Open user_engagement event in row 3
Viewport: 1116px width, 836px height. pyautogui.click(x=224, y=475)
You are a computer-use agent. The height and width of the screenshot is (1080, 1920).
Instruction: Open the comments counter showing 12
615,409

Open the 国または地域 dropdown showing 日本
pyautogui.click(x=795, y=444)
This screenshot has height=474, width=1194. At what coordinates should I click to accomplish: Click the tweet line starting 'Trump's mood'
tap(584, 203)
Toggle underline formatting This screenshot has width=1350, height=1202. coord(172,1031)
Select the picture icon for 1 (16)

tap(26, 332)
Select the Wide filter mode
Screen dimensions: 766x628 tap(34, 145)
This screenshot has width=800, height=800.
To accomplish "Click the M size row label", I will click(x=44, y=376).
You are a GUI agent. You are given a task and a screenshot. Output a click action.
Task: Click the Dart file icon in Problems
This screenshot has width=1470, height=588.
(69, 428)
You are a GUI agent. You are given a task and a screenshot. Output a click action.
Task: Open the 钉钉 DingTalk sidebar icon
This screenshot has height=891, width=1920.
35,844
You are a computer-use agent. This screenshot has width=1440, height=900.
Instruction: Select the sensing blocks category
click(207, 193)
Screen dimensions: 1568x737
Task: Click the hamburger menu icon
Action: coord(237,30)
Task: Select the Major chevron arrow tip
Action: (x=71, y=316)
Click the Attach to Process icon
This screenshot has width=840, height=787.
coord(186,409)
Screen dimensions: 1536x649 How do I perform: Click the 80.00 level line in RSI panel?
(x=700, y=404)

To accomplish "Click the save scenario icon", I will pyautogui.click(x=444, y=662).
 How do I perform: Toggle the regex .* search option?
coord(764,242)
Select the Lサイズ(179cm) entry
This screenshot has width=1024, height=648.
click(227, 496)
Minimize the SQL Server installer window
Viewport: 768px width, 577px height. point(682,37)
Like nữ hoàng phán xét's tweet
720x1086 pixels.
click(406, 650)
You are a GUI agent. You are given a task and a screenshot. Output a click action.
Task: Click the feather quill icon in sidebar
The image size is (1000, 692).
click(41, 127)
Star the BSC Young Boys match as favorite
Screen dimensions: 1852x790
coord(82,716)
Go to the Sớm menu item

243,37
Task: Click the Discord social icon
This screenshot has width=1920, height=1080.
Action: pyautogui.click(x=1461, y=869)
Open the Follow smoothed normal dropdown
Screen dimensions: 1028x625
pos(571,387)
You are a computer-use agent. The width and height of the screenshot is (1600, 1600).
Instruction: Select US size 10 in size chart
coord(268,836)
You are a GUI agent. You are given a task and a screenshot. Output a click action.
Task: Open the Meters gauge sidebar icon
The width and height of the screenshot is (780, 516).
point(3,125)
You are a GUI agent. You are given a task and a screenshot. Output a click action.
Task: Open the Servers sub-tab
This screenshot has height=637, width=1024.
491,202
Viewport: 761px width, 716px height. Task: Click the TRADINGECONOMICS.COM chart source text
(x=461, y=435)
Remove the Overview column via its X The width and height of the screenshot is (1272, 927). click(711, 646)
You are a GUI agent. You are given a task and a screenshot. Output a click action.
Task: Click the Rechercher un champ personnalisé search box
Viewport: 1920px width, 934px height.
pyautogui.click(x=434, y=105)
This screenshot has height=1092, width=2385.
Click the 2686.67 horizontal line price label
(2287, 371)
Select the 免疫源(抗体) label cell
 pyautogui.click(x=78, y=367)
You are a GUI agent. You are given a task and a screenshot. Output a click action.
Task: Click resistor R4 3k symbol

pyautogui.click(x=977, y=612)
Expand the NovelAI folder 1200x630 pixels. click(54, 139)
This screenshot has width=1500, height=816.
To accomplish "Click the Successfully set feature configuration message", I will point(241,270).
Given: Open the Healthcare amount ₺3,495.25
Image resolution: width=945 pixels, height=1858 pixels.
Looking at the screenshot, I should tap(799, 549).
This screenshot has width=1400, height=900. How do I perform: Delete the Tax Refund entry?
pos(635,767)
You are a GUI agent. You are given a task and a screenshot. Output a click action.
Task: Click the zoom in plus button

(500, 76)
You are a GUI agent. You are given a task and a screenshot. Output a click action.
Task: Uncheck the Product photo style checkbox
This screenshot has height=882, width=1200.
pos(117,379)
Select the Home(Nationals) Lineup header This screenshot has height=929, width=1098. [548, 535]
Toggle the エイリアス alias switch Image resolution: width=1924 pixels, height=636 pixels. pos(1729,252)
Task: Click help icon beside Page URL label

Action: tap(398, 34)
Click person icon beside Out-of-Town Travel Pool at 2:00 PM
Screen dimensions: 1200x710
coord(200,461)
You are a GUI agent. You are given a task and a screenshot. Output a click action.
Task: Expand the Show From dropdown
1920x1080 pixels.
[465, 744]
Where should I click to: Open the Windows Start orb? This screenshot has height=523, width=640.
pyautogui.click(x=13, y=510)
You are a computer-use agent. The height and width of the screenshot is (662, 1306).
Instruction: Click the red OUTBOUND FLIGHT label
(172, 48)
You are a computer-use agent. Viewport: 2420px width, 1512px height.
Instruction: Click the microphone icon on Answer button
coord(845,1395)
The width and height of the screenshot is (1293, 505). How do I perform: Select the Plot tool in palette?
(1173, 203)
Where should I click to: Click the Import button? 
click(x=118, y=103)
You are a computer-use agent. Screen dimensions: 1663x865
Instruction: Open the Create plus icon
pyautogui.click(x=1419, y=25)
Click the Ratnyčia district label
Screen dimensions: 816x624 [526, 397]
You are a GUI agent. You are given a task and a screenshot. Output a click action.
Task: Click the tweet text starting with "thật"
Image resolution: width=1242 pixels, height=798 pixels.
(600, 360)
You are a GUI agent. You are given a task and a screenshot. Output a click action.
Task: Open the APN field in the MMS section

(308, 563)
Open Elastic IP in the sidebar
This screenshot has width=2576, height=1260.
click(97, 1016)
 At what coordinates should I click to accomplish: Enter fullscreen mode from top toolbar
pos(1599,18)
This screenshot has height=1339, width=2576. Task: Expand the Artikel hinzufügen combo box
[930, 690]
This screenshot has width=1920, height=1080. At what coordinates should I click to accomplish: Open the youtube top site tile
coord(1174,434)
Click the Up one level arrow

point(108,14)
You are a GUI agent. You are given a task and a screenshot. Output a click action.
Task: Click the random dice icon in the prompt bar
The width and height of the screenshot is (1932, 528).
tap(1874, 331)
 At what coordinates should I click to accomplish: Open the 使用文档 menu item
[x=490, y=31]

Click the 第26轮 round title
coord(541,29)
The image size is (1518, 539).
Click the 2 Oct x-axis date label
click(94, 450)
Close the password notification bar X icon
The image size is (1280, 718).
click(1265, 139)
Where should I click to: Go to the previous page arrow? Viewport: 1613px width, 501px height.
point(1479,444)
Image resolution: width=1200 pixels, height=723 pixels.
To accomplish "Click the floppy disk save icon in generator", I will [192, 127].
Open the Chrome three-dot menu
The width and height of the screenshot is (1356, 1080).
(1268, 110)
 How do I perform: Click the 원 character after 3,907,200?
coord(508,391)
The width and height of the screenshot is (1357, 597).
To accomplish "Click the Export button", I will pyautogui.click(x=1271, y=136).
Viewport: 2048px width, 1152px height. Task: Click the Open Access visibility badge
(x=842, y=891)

**Written problem**
How many of the lines above contain the string "item"? Reply with the number alone.

**Solution to the problem**
2